L’enjeu en 2026 : ne plus seulement numériser les outils, mais transformer les pratiques. Cela suppose un accompagnement au changement, un pilotage stratégique du numérique hospitalier et une gouvernance pluriprofessionnelle, intégrant soignants, DSI et directions générales.


6. Cybersécurité et souveraineté : un impératif vital

Avec l’explosion des données produites et stockées dans les systèmes de santé, la cybersécurité est devenue un enjeu vital.  Les attaques visant les hôpitaux, laboratoires ou start-up e-santé se sont multipliées : ransomwares, vols de données sensibles, blocages d’activité… En 2025, selon l’Agence de l’Union européenne pour la cybersécurité (ENISA), le secteur santé a été l’un des plus ciblés par les cybercriminels.

Pour répondre à cette problématique, plusieurs solutions ont été initiés en 2025 et se poursuivront en 2026 :

  • Plans de cybersécurité hospitaliers renforcés : segmentation réseau, gestion des accès, SOC mutualisés, audits de sécurité systématiques ;
  • Déploiement de solutions certifiées et hébergement en cloud de confiance, souvent via des acteurs européens conformes au label SecNumCloud et à la certification HDS (Hébergement de Données de Santé) ;
  • Montée en compétence des équipes avec des référents cybersécurité dans les établissements et la diffusion d’une culture cyber auprès des soignants (sensibilisation au phishing, protocoles de signalement…).

Au-delà de la cybersécurité technique, c’est toute la question de la souveraineté numérique qui prend de l’ampleur. L’enjeu : garantir que les solutions de e-santé utilisées en France soient développées, hébergées et gouvernées dans un cadre européen. En 2026, les pouvoirs publics et les acteurs de santé intègrent la cybersécurité by design comme critère de sélection des solutions. Confiance, conformité et résilience deviennent des éléments aussi stratégiques que la performance clinique.
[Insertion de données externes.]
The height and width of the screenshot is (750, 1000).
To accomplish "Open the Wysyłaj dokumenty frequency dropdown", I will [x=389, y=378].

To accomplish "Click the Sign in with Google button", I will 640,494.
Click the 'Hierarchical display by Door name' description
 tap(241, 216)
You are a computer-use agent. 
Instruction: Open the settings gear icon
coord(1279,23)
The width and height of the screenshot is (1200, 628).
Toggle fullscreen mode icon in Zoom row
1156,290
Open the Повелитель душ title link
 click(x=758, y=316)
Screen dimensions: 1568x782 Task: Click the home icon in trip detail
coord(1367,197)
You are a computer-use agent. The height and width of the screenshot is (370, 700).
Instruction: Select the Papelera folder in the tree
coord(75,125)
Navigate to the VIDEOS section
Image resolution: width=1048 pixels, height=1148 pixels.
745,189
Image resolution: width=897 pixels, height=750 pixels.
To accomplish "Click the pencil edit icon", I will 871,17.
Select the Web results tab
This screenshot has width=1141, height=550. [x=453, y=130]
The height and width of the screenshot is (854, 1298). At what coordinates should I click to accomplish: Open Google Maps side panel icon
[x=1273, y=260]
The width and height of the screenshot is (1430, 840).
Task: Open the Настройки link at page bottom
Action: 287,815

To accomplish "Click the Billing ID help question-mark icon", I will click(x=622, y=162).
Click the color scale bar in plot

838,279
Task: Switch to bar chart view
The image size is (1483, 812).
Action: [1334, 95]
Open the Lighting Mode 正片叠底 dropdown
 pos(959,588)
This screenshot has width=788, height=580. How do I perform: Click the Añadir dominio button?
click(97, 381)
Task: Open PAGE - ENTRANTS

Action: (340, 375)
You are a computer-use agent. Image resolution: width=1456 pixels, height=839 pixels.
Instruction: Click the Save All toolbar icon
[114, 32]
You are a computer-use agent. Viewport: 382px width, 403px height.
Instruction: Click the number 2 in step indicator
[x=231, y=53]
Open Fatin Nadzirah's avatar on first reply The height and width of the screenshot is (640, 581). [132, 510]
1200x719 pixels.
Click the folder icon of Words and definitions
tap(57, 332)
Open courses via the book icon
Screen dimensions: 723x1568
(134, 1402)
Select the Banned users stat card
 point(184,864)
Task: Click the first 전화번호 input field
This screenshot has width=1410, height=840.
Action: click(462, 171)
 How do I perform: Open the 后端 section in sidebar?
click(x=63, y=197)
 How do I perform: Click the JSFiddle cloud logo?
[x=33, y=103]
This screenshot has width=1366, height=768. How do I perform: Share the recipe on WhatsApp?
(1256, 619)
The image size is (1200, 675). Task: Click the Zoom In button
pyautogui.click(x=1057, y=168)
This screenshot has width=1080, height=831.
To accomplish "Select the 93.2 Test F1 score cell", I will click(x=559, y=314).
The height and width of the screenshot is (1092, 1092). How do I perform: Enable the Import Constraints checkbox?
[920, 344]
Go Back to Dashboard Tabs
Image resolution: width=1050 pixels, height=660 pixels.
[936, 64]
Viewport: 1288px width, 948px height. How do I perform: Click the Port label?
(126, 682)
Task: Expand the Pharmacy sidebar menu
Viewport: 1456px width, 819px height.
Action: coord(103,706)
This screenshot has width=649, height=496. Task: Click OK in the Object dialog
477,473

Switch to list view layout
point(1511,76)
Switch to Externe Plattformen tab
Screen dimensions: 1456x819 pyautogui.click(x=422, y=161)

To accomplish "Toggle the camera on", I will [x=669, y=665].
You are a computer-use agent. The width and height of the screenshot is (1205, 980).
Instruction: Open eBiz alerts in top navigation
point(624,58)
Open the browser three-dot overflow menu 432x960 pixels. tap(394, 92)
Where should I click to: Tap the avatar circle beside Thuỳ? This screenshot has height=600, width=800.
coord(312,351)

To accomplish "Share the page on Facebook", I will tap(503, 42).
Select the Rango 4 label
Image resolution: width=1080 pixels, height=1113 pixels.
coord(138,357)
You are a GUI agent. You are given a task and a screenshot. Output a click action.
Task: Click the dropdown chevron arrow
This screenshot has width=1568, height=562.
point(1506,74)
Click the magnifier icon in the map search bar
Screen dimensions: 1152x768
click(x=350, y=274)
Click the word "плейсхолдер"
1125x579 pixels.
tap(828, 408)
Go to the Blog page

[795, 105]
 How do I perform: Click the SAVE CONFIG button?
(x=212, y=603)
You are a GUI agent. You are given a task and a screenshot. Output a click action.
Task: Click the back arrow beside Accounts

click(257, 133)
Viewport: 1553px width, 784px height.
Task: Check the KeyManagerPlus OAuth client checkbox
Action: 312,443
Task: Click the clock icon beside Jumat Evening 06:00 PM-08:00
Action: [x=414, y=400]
7.  Levées de fonds : la chasse au financement devient stratégique

Après l’euphorie post-Covid et les vagues d’investissement dans la healthtech, 2026 marquera une période de sélectivité renforcée dans le financement des start-up en santé. Le contexte économique (inflation persistante, durcissement monétaire, prudence des investisseurs) pousse les start-up à repenser leur stratégie de financement.  On observera :

  • un recul des méga-levées au profit de tours de table plus ciblés
  • une attente accrue de preuves de traction clinique et économique (valeur prouvée, usage réel, intégration dans les parcours)
  • une montée des financements alternatifs : subventions européennes, appels à projets, partenariats avec des hôpitaux ou industriels.

Pour exister, les jeunes pousses doivent combiner maturité technologique, impact clinique démontré et modèle économique solide. Les investisseurs misent désormais sur des projets alignés avec les enjeux de souveraineté, d’interopérabilité et d’éthique.


8. Compétences numériques : former les soignants, structurer les équipes

Le développement du numérique en santé fait émerger de nouveaux besoins en compétences chez les professionnels de santé. En 2026, la maîtrise des outils numériques, la compréhension des enjeux de l’IA, de la cybersécurité, de l’éthique des données ou encore de l’interopérabilité deviendront des savoirs fondamentaux.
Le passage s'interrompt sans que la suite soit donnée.